Może jakieś pomysły ?

Napisano

diabeł tkwi w szczegółach...

Co oznacza to, że działka została podzielona wbrew mpzp??

 

U mnie byl taki przypadek - 4 lata temu działka została podzielona w zgodzie z mpzp na 2 mniejsze, ale w decyzji podziałowej są błędne zapisy odnośnie ustanowienia służebności drogowej. Do działki przed podziałem jest  dojazd z 2 stron (jedna droga jest prywatna, druga gminna) - miasto nie zadało sobie trudu sprawdzenia tego podczas wydawania decyzji podziałowej i źle w decyzji określiło sprawę ustanowienia służebności przy potencjalnym zbyciu nieruchomości. Ja wcześniej nie protestowałem, bo sam wcześniej nie wiedziałem, że ta droga jest prywatna(wszyscy myśleli że jest gminna), a droga której miało nie być (tzn jest, nawet asfalt, ale bez statusu drogi gminnej) - jednak jest drogą gminną. Zmierzam do tego, że wystąpiłem do Urzędu miasta z wnioskiem o poprawę tamtego błędu (szczegółowo opisałem co gdzie i jak) i właśnie czekam na decyzję... Może w twoim przypadku też da się tak zrobić?

Napisano

Minimalna budowlana w mojej gminie to 1000 m2, moja miała 803 m2 bo była wydzielana w latach 60-tych i zabudowana budynkiem, więc ją zaliczono do Planu. Ale sądownie została podzielona na 2 mniejsze, i w starostwie wyraźnie mi powiedziano, że tylko zostaje remont, bo budowa, przebudowa czy rozbudowa to tylko w zgodzie z Planem :(

Napisano
1 godzinę temu, aaaa napisał:

diabeł tkwi w szczegółach...

Co oznacza to, że działka została podzielona wbrew mpzp??

 

U mnie byl taki przypadek - 4 lata temu działka została podzielona w zgodzie z mpzp na 2 mniejsze, ale w decyzji podziałowej są błędne zapisy odnośnie ustanowienia służebności drogowej. Do działki przed podziałem jest  dojazd z 2 stron (jedna droga jest prywatna, druga gminna) - miasto nie zadało sobie trudu sprawdzenia tego podczas wydawania decyzji podziałowej i źle w decyzji określiło sprawę ustanowienia służebności przy potencjalnym zbyciu nieruchomości. Ja wcześniej nie protestowałem, bo sam wcześniej nie wiedziałem, że ta droga jest prywatna(wszyscy myśleli że jest gminna), a droga której miało nie być (tzn jest, nawet asfalt, ale bez statusu drogi gminnej) - jednak jest drogą gminną. Zmierzam do tego, że wystąpiłem do Urzędu miasta z wnioskiem o poprawę tamtego błędu (szczegółowo opisałem co gdzie i jak) i właśnie czekam na decyzję... Może w twoim przypadku też da się tak zrobić?

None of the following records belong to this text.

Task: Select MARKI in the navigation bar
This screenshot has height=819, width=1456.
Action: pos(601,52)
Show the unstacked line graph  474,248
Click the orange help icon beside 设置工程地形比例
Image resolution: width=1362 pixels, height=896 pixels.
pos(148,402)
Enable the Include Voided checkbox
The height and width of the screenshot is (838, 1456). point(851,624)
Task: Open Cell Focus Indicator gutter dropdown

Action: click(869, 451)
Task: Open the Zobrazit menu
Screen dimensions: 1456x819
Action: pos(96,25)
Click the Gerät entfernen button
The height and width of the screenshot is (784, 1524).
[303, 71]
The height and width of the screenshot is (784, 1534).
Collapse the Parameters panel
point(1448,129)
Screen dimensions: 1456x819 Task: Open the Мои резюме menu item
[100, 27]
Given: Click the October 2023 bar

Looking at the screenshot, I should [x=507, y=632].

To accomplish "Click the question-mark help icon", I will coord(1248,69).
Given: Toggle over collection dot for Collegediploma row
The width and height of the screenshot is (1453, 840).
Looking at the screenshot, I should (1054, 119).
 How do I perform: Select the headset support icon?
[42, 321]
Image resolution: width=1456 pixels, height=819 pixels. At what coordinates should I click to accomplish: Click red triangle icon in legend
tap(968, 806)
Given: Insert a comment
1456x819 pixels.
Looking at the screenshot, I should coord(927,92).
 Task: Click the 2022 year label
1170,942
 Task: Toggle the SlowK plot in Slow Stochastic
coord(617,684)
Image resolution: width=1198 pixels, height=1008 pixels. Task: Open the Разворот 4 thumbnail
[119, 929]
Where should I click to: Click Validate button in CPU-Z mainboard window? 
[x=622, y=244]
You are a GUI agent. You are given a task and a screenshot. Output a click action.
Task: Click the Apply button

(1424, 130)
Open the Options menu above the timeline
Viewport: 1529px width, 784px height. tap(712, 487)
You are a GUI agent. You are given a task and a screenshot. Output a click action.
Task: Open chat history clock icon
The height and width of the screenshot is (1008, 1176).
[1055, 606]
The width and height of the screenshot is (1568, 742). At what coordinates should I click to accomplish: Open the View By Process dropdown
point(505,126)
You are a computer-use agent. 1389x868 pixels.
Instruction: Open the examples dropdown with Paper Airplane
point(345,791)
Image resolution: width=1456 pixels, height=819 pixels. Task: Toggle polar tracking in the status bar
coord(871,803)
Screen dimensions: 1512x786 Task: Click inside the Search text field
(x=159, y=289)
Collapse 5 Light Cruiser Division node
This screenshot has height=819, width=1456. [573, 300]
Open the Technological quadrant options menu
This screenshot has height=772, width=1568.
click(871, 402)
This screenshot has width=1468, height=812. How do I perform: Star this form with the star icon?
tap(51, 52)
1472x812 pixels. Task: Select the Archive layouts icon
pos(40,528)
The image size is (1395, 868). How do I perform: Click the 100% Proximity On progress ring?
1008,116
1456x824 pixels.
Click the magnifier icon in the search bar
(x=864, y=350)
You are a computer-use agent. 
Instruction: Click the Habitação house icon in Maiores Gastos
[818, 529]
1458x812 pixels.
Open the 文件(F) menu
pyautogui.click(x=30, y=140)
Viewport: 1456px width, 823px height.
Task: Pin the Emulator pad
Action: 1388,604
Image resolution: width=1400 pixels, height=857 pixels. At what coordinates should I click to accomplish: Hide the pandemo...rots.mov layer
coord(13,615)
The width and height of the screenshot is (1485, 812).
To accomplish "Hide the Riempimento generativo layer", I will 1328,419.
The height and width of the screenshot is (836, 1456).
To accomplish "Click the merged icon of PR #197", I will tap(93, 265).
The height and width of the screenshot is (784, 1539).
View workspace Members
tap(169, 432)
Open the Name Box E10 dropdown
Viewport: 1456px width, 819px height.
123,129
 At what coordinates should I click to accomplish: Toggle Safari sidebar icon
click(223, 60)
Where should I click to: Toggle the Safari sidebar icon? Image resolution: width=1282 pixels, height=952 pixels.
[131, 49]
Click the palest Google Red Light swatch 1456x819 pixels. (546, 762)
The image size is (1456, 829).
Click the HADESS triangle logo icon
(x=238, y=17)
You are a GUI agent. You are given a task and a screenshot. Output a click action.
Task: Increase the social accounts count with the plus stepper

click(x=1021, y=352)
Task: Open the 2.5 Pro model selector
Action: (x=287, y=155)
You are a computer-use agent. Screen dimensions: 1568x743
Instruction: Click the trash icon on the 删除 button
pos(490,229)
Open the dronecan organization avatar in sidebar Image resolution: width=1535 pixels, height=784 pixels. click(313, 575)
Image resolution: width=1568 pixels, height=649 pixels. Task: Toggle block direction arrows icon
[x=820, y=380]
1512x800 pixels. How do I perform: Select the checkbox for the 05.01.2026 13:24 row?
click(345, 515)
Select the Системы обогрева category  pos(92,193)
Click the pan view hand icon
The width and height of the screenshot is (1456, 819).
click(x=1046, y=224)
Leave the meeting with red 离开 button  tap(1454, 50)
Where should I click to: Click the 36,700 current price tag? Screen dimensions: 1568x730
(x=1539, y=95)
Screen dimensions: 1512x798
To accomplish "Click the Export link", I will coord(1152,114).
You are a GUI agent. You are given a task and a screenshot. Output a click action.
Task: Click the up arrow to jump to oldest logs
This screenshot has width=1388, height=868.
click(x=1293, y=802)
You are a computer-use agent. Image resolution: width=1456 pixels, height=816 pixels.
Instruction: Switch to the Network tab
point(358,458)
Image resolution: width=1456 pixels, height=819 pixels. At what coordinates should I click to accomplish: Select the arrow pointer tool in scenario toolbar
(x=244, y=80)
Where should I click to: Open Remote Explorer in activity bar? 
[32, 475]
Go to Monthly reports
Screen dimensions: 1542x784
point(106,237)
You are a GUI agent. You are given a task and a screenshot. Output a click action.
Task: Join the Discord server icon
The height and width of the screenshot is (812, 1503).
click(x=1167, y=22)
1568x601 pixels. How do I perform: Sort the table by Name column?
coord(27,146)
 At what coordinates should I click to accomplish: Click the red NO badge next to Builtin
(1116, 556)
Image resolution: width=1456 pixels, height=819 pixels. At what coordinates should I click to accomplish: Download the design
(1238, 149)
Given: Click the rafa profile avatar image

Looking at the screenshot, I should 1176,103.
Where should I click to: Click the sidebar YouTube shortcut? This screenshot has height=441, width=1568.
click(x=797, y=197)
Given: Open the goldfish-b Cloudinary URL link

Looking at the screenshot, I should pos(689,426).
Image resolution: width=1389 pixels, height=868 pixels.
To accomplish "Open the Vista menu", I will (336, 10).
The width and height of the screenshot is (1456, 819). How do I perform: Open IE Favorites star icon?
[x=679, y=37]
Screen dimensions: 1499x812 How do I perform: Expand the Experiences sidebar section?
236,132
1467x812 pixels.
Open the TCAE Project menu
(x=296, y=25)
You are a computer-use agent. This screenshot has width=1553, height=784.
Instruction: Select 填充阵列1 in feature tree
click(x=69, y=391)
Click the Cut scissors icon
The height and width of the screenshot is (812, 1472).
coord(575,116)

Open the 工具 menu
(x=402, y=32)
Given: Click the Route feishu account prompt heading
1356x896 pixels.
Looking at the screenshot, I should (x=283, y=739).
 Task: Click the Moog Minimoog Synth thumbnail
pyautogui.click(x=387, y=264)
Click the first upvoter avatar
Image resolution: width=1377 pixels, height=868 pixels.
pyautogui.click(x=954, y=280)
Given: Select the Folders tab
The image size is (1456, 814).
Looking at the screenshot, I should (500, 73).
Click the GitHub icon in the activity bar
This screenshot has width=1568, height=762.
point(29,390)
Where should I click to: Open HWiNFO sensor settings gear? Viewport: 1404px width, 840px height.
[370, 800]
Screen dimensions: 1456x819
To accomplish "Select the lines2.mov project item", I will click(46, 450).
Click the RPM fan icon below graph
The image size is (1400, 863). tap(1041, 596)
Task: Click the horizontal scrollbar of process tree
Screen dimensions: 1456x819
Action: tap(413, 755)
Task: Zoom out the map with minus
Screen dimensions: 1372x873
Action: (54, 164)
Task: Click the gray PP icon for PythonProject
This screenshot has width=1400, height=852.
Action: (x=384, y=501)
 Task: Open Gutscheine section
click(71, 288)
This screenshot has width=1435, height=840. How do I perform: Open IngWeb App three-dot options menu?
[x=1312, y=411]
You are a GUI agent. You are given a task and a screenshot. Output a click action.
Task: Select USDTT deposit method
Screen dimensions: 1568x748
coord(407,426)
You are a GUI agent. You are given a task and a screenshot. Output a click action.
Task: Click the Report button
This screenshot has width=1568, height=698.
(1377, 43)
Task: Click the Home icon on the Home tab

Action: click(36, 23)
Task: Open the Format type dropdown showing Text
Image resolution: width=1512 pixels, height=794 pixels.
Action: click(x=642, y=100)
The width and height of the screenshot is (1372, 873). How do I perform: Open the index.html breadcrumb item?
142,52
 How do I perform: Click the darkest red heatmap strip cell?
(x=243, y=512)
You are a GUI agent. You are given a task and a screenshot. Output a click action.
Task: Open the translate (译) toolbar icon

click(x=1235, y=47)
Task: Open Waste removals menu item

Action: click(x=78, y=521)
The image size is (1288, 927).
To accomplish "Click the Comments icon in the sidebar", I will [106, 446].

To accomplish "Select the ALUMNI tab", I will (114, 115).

Dzięki, ale u mnie był podział sądowy...gmina nie dałaby zgody na ten nasz podział , bo w Planie jest zapis o zakazie wtórnego podziału działek na mniejsze, jeśli nie mają minimalnej budowlanej określonej Planem...Nawet od tej decyzji podziałowej nie mogłam się odwołać, bo..ukradli w sądzie wniosek...był w poleconym i..wyparował :(

Napisano
1 godzinę temu, bajbaga napisał:

Idę o zakład że w MPZP jest zapis w sensie "dla nowych/nowowydzielonych działek".

No właśnie będą dwie nowe, wydzielone z jednej ... Pierwotna miała nr 284 a teraz będzie 284/1 i 284/2...przynajmniej ja tak to rozumiem

Napisano

Tyle, że te działki są już zabudowane, a formuła dotyczy nowych działek pod zabudowę.

Nijak nie widzę związku z zakazem ewentualnej przebudowy - nie mylić z rozbudową, która też może być akceptowalna w większości przypadków.

Napisano (edytowany)
31 minut temu, bajbaga napisał:

Tyle, że te działki są już zabudowane, a formuła dotyczy nowych działek pod zabudowę.

Nijak nie widzę związku z zakazem ewentualnej przebudowy - nie mylić z rozbudową, która też może być akceptowalna w większości przypadków.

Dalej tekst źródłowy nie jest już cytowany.